> Text
Editorial Note: The following is reprinted with permission from Eleanor Skelton’s blog. It was originally published on May 18, 2019. 

It only takes a few words to send me back. Certain phrases just set me off.

It can be something simple, so common that most average Christians wouldn’t even notice it. But those words meant something else in the fundamentalist cult I grew up in.

I go to a not-crazy church now because it’s helped me heal and find peace. Last week, I slipped into the service on my lunch break. I work two jobs and Sunday mornings are a time I get to stop and breathe.

The worship pastor was talking between the songs and he said something like “our joy is not based on the things of this world.”

My stomach dropped.

This is probably not what he meant, but this is what I felt. You’re not allowed to enjoy your life. Don’t be happy with the work you’re doing. You shouldn’t be proud of the awards you’ve won for journalism. The only thing that matters is heaven. 

He didn’t say any of those things. If I asked him if he meant that, he probably would have looked at me bewildered.

This is all about context.

A catchphrase that means one thing in fundamentalist and even most evangelical churches doesn’t mean the same thing to mainstream, non-extremist Christian denominations.

Those who have been through spiritual abuse, especially growing up, are not going to hear what you are actually trying to say. I’ve had many conversations with my pastors about this, and they’ve been very understanding about translating for me. I’ll ask them, so this thing you said, did you mean this or something else? If you didn’t mean the legalistic interpretation I’m used to, what did you mean?

Some Bible verses were weaponized and used against me for my whole life. I have to work to reorient myself to their actual meaning. It’s a process of rewiring the connections in my brain, trying to find new associations.

I thought about that phrase again.

I’ve been going to yoga since not long after I was kicked out of my parents’ house. Yoga teachers usually ask you to take your mind off everything you feel like you have to do and just be, just for an hour. Just exist.

They tell you that your worth is not based on what you do, and it’s okay to just breathe. Their wording is different, so it doesn’t usually have a religious connotation for me.

> Raw data
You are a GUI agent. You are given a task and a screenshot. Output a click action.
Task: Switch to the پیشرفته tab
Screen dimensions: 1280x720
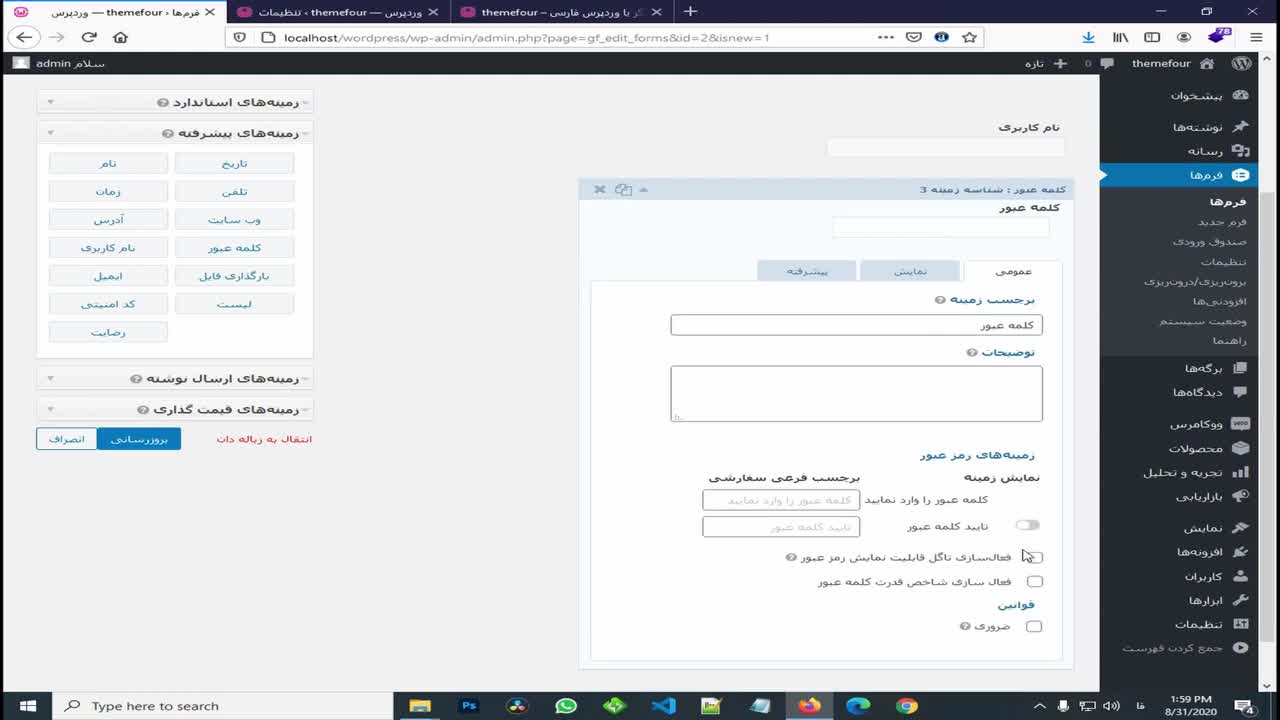[x=806, y=271]
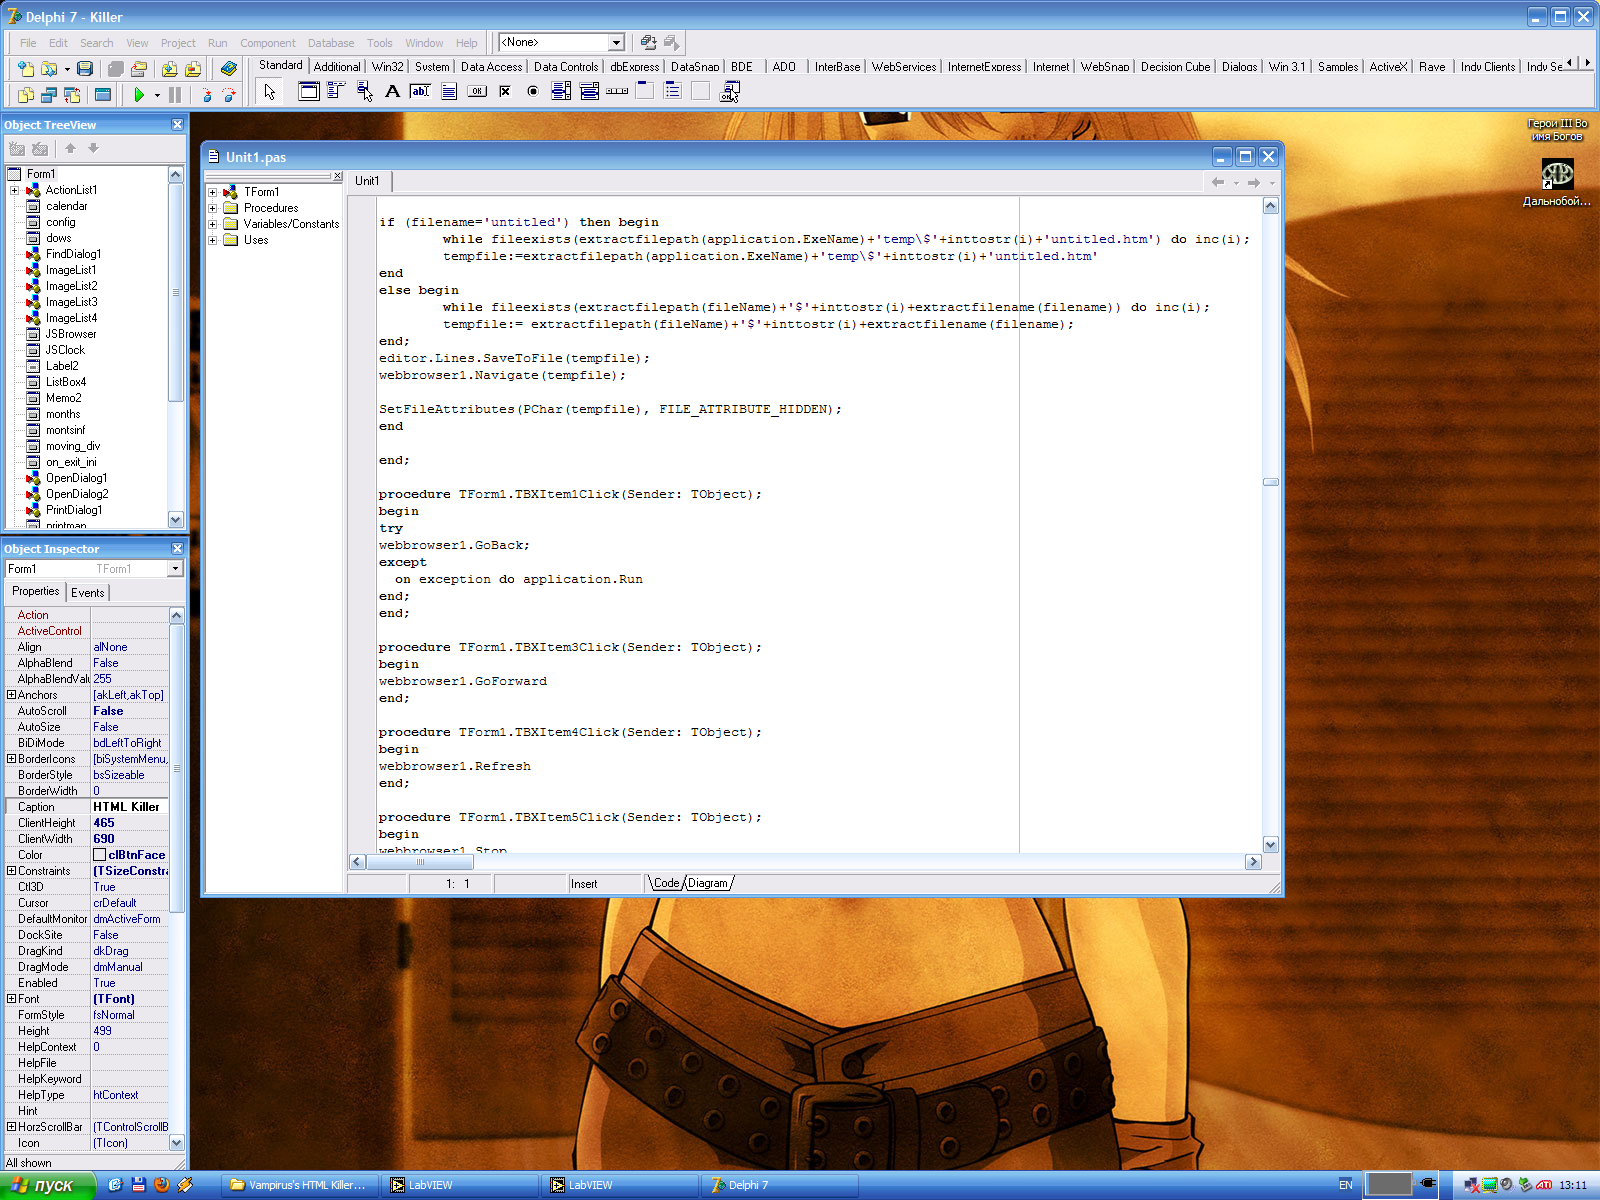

> Actions to take
1: From the blog post about church phrases, return the passage that begins at the words "Editorial Note: The" and stops after the words "set me off.".
2: In the blog post about church phrases, when did the writer slip into the church service last week?

> Answers by item number
1:
Editorial Note: The following is reprinted with permission from Eleanor Skelton’s blog. It was originally published on May 18, 2019. 

It only takes a few words to send me back. Certain phrases just set me off.

2: During a lunch break.